Tears welled in the eyes of the 75-year-old Cree woman as she recalled going to Lac La Biche to identify her daughter, who died in a car accident 15 years ago.
"I saw her at the morgue and I couldn't believe it. I couldn't cry. I made her a promise I would take her kids," Paul said. "That's when I felt she died."
Paul was 60 at the time and didn't have the will to go on.
But her sorrow was quickly replaced with the responsibility of raising the family, who she considered her sons and daughters.
There was a large "communication gap" between her and the children. The youngest and eldest were boys, aged five and eight. The girls were six and seven-years-old.
"I didn't think of what I was going to do. I wasn't in my right mind," she laughed, adding it was a lot of hard work to raise the kids.
The children's father couldn't help because he had no house and his job took up all his time. He eventually drifted away from the family, Paul said.
Now the four children have families of their own.
That she had been orphaned at the age of two was a "heavy factor" in her decision to raise the family.
It wasn't until she was 14-years-old that she found out her mother and father were actually her aunt and her uncle.
Her mother, a Cree, had died when Paul was two years old. And her father couldn't take care of her after her mother died.
"Someone came down here and told me (of my adoption)," Paul said. " I used to do all my cleaning and cooking lovingly for my mother (her aunt). After that, I rebelled against anything and everything. The cleaning and cooking became more of a chore."

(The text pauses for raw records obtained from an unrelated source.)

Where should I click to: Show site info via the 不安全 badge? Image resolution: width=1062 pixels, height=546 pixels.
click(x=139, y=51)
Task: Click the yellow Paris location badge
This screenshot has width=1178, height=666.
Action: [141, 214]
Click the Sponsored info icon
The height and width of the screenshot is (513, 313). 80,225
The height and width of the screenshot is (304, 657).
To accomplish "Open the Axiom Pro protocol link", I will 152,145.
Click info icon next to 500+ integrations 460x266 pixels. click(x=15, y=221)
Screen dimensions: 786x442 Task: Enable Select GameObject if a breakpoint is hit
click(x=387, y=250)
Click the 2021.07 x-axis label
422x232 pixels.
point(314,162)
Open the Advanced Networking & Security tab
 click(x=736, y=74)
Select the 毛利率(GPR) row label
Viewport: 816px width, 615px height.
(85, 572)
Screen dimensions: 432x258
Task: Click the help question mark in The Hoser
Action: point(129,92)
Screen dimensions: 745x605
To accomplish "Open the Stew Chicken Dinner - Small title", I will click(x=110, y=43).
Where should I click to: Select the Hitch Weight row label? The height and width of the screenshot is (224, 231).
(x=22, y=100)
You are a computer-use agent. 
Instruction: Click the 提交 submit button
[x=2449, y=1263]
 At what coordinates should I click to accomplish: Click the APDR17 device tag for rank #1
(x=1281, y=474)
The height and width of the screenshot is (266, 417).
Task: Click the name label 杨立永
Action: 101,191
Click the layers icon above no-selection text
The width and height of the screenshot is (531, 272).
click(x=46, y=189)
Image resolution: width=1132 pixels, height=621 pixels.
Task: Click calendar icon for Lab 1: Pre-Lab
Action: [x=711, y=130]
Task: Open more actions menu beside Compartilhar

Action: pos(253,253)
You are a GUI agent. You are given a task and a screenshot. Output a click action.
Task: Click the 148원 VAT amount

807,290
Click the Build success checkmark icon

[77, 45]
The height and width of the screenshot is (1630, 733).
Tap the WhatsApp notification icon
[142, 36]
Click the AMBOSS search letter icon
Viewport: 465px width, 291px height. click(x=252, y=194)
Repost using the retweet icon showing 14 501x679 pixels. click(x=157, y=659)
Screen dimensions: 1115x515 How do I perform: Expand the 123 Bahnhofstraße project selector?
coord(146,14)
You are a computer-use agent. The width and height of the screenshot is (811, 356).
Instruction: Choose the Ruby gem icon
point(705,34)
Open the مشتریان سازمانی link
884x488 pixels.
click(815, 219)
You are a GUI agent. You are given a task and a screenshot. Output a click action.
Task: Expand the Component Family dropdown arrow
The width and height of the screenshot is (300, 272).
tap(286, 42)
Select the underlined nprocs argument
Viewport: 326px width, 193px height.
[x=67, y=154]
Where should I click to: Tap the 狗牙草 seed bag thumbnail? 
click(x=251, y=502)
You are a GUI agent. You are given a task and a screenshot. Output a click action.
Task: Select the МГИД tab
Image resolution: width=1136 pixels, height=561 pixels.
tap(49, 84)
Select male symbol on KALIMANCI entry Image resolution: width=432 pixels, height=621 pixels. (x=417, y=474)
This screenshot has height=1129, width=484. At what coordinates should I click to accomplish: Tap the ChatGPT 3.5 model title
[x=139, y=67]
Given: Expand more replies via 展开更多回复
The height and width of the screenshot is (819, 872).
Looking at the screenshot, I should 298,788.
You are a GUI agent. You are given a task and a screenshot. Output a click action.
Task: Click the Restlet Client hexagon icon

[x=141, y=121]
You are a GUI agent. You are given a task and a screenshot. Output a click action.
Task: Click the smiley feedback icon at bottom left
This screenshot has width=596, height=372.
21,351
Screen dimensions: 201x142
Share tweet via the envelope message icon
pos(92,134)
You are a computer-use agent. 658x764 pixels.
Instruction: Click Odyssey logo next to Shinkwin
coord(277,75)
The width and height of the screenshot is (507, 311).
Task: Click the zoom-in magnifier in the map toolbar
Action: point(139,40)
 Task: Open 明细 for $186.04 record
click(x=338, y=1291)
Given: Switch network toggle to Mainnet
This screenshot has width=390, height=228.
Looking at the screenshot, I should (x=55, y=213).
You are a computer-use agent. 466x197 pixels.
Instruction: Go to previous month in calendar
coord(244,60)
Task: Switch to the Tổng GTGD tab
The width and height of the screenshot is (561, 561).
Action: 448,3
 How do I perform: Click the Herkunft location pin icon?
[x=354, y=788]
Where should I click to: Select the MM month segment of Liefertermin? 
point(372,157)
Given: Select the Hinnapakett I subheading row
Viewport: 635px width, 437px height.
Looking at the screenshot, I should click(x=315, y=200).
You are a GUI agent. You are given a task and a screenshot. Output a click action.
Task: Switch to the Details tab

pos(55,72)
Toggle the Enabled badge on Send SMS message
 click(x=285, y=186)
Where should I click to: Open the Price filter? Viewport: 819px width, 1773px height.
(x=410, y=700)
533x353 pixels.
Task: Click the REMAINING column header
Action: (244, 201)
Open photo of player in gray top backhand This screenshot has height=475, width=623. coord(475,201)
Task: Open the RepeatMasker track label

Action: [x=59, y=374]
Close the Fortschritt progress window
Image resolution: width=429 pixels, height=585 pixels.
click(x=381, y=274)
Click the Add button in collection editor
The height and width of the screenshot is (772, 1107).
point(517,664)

Because of her own experience, Paul pities foster children from broken homes, who are searching for their original parents.
"I feel sorry for the ones wanting to be accepted somewhere and finding nobody."
Paul finished school, took a business commerce course and got married right after graduation at the age of 17 and promptly moved to the Enoch Reserve with her husband.
Her life took many different turns. She left her husband and found another. Later she left him, as well. When her life seemed to be coming apart, she turned to drinking.
Life was "rough" for about 15 years until she finally settled down with a fisherman from Lesser Slave Lake.
"I had five good years with Frank. He dies," Paul said with a sad expression on her face.
Paul would rather not mention the trials she endured but took her last drink when she was about 52 and began to live a life of "total sobriety".
About three years ago unable to cover her medical expenses stemming from the arthritis in both knees and diabetes, she successfully applied for treaty status under Bill C-31 so her bills would be paid by Ottawa. Her mother was a Treaty Indian from the Sawridge Band near Slave Lake.
Her ill health hasn't been without its embarrassing moments, she says, recalling the first, and last, time she used the city's Disabled Adult Transportation System (DATS), which provides shuttle service to anywhere in the city.
She called the DATS office and asked to be picked up.
"They sent me a big vehicle, all to myself. I felt so guilty," Paul said, smiling. "The driver asked me where I wanted to go, and I said to him, The Moose Hall."
"He said, 'Moose bingo?'"
"I said 'Yes.'"
"I never got a DATS (vehicle) after that."
Before she had treaty status, a lot of her money went for taxis and medical bills. "Now I don't pay anything. I just give my treaty number."
That's how she got a walker, a wheelchair and other needed medical equipment.
When Paul got her first $5 treaty payment she "almost framed it. But I needed it, so I spent it," she laughed.
Now there are no major trials for the senior to face. She's enjoying her old age in Edmonton.
Paul has faced a lot of difficulty during her life: dealing with deaths in the family, having to raise youn children and overcoming alcohol abuse.
Now living in the stability of the Ansgar Villa seniors' complex near Edmonton's downtown, life seems to be getting easier and more fun as she grows older.